Brian: While Deb and Troy were gone, I continued to lose myself in drinking and drugs. But the Lord was still chasing my heart. He hadn’t let me go. One night, after a week-long bender, I woke up, strangely and significantly sober. I felt compelled to read my Bible. That was the moment where everything truly changed for me. The first time I gave my life to Jesus, I was saved. This time, I was surrendered. I went to recovery, I went back to church, I dove deep into my own issues and addictions to uproot them with the Holy Spirit’s help. During that time, I confessed my infidelity to Deb. She responded with grace and forgiveness, and she returned home from the shelter. 

 

The Hoovers worked through counseling both separately and together. They went through Celebrate Recovery, and were trained as leaders. Eventually, they decided to leave Southern California and seek a healthier, smaller community to raise their son. In 2016, the Lord led them to Cody, and, eventually, to the Outpost.
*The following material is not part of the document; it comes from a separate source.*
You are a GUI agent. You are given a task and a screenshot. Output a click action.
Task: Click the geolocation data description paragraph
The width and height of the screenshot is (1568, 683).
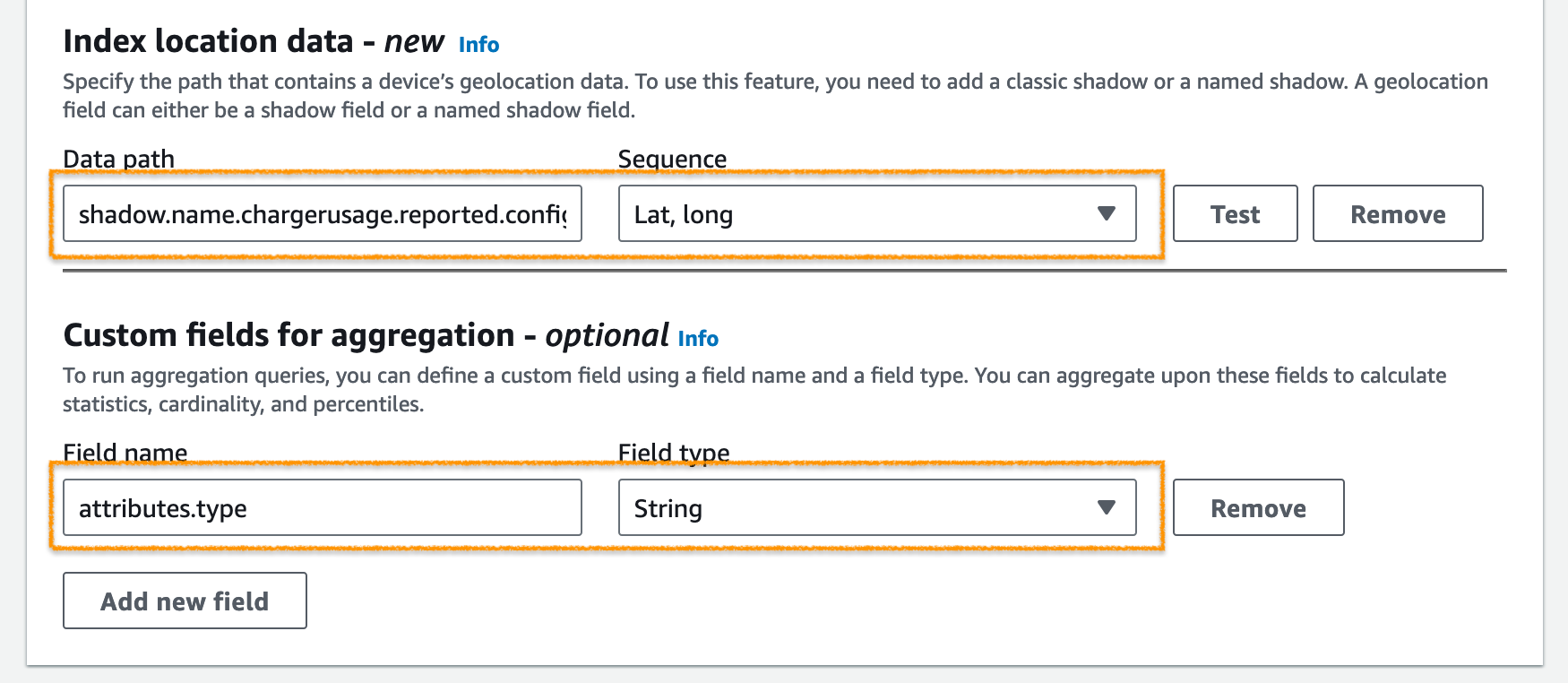[775, 95]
They dug into community, shared life with new friends who became their family, and learned to live authentically. They dreamed of leading a recovery program in Cody. When old sins resurfaced, they combated them with accountability, Scriptural counsel, and a commitment to one another and to God. 

 

Deb: Our community here is our family. We have learned to face conflict Scripturally, both in our marriage and with others. We have learned to be authentic and open about our struggles and to learn from the wisdom of others. We have learned how to speak honestly into others’ lives and use our story with all of its brokenness as a means to minister to others. 

 

Brian: By God’s grace, we have overcome our addictions and are living in freedom. All those things we struggled with were the symptoms of a bigger problem: a worship of control, comfort, pleasure, and self. 

 

Deb: Once we let our pride and our sense of control go, the Lord was able to reshape our lives His way, and our finances, our marriage, and our entire way of life are better than ever. I have a husband who loves and leads me, and I am so grateful. 

 

Brian: Troy is such a gift to us. In spite of our mess, the Lord has been gracious to root Troy firmly in Him. He was saved and baptized when he was young, and he loves telling people about the saving grace of Jesus Christ. He has seen that grace transform his parents’ lives. He knows who we were without Jesus, and he knows how our lives have changed because of Jesus.

 

The Hoovers have also seen the dream of starting a Cody recovery program come to fruition through Regeneration. They love getting to see the Lord use their story to draw others closer to Him - to show others that there is a way out of addiction and it is through the work of Jesus Christ. 

“Everyone who hears these words of mine and does them will be like a wise man who built his house on the rock. And the rain fell, and the floods came, and the winds blew and beat on that house, but it did not fall, because it had been founded on the rock.”